Later in 1152 she married the 18-year-old count of Anjou, Henry Plantagenet, whose extensive land holdings in France also included the duchy of Normandy and the counties of Maine and Touraine. Their marriage created a formidable counterweight to the authority and power of Louis VII of France. Moreover, in 1154 Henry made good his claim to the English throne through his mother Matilda. In December 1154 Eleanor was crowned queen of England, consort to Henry II (1154–89) of the house of Plantagenet. Over the next 13 years Eleanor bore Henry five sons and three daughters, two of whom, Richard (1189–99) and John, (1199–1216) would rule England.

Initially Eleanor played a substantial role in administering their combined lands in France while Henry secured England, but as his power and authority grew, he had less use for his independent-minded queen. Disenchanted with Henry and perturbed by his numerous affairs, Eleanor left England with her two sons Richard and Geoffrey for Poitiers in 1168. Here over the next several years she established a flourishing court that became a cultural center for troubadours and poets singing of courtly love. Meanwhile Richard and Geoffrey increasingly chaffed at their father’s unwillingness to give them real authority in ruling lands that they nominally held.

They joined their older brother Henry in revolting against Henry II in 1173, with Eleanor’s backing. Henry crushed this revolt, and for her part in it, he placed Eleanor under close house arrest in England for the next 16 years.

When Henry died in 1189 Eleanor resumed her active role in political and familial affairs. In 1189 her favorite son, Richard, became king of England, and when he departed on the Third Crusade in December of that year, he left Eleanor as regent in England. On his return from the crusade in 1192 Richard fell into the hands of his enemy the German emperor Henry VI (1190–97), and Eleanor took charge of raising his ransom and negotiating his release.

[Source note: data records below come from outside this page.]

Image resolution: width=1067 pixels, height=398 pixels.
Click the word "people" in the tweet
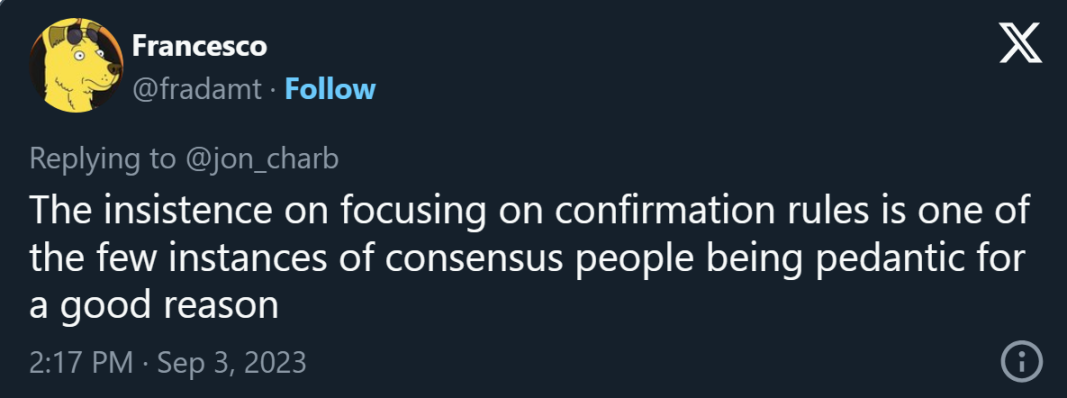point(588,260)
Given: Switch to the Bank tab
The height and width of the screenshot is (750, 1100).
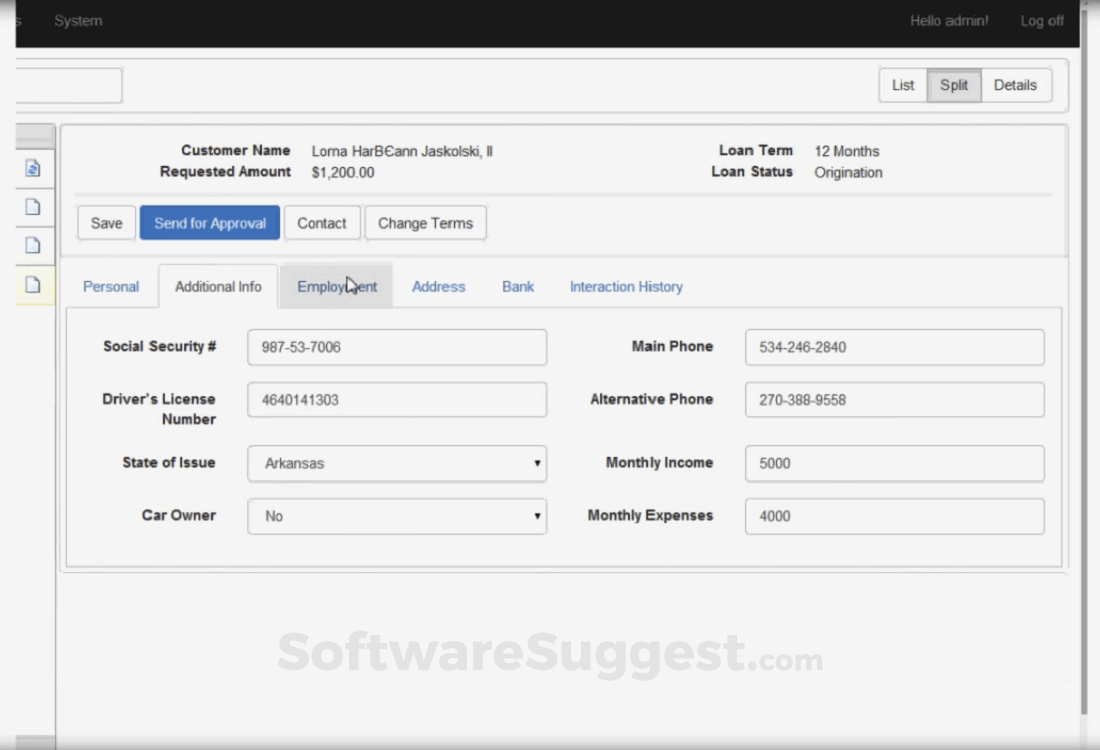Looking at the screenshot, I should [517, 286].
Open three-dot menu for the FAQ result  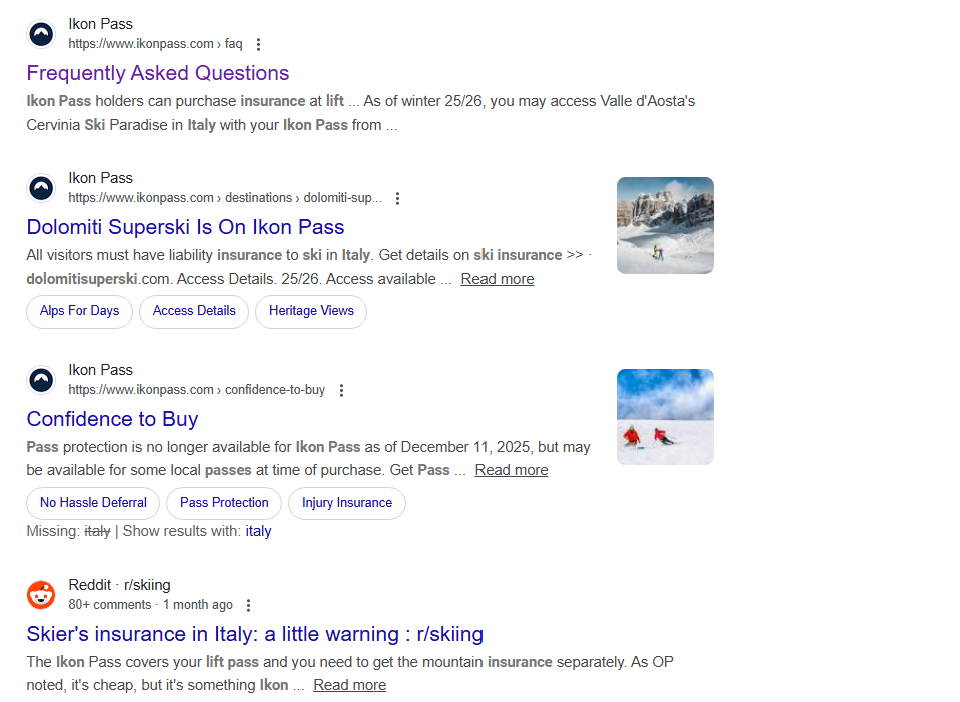pos(259,44)
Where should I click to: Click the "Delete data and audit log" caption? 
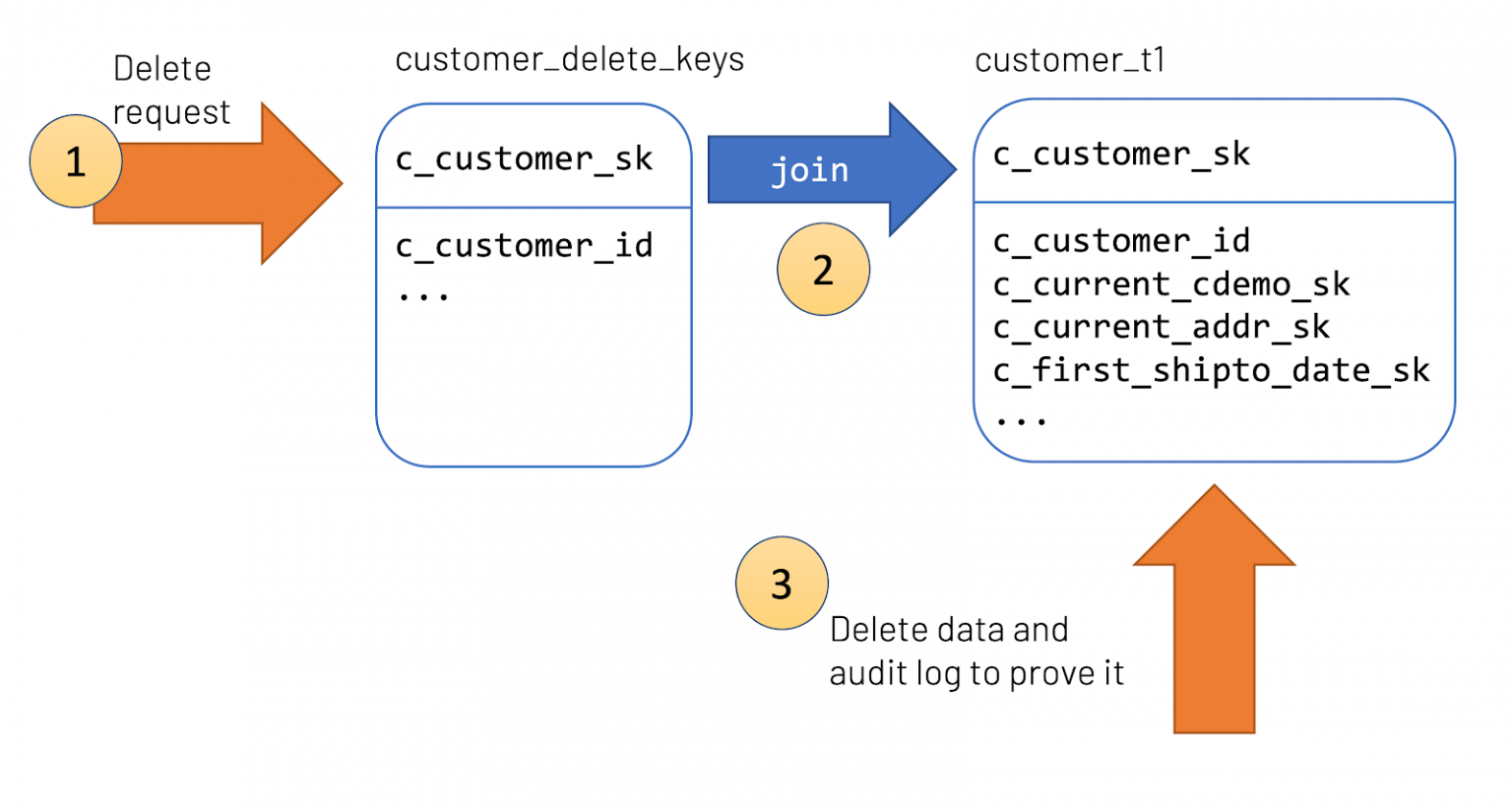click(976, 652)
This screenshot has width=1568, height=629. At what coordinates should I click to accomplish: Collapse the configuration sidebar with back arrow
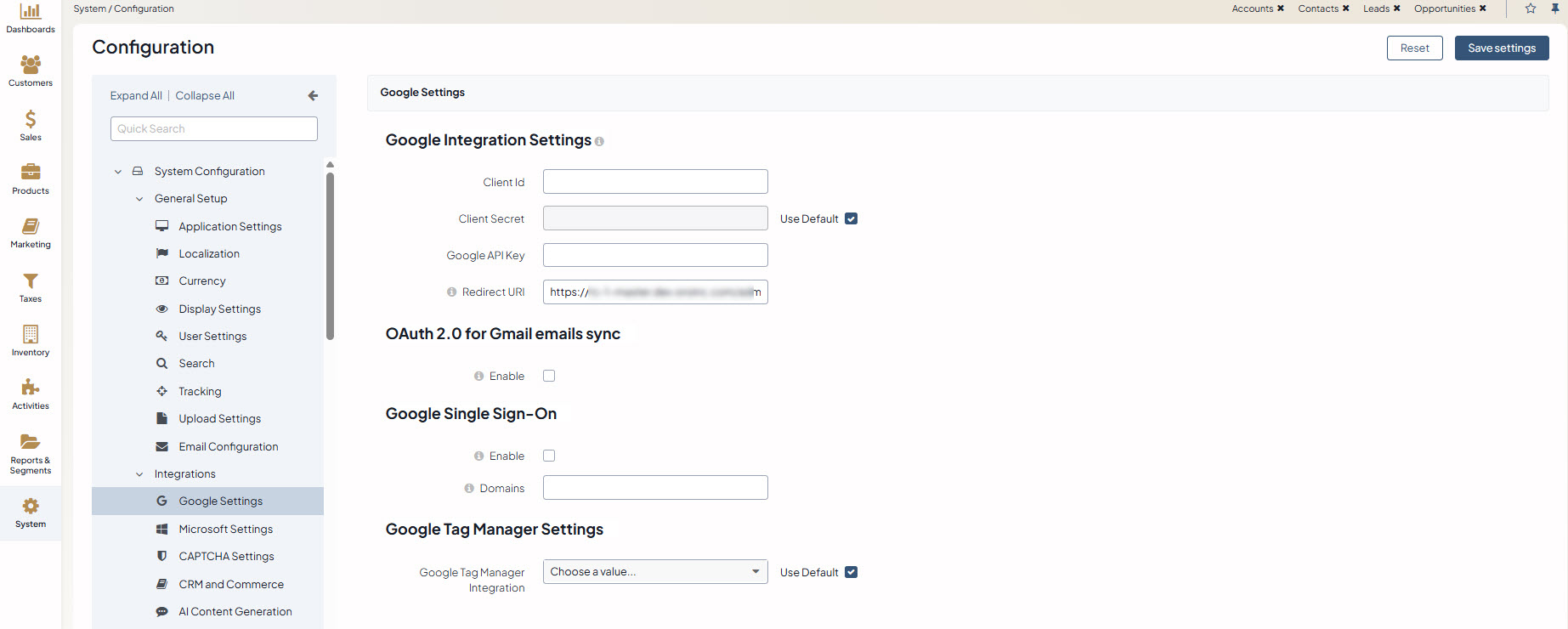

When Richard died in 1199 she supported her youngest son, John, as his successor, undertaking a diplomatic mission to the court of Castile, and coming to his aid when war broke out between him and Philip II Augustus, king of France, in 1201. She died in March 1204 at the age of 83 and is buried alongside Richard and Henry in the nunnery at Fontevrault in Anjou.

Bibliography :

  1. Kelly, Amy. Eleanor of Aquitaine and the Four Kings. Cambridge, MA: Harvard University Press, 1971;
  2. Swabey, Fiona. Eleanor of Aquitaine, Courtly Love, and the Troubadours. Westport, CT: Greenwood Press, 2004;
  3. Duby, Georges. Women of the Twelfth Century, Vol. 1, trans. by Jean Birrell. Chicago: University of Chicago Press, 1997.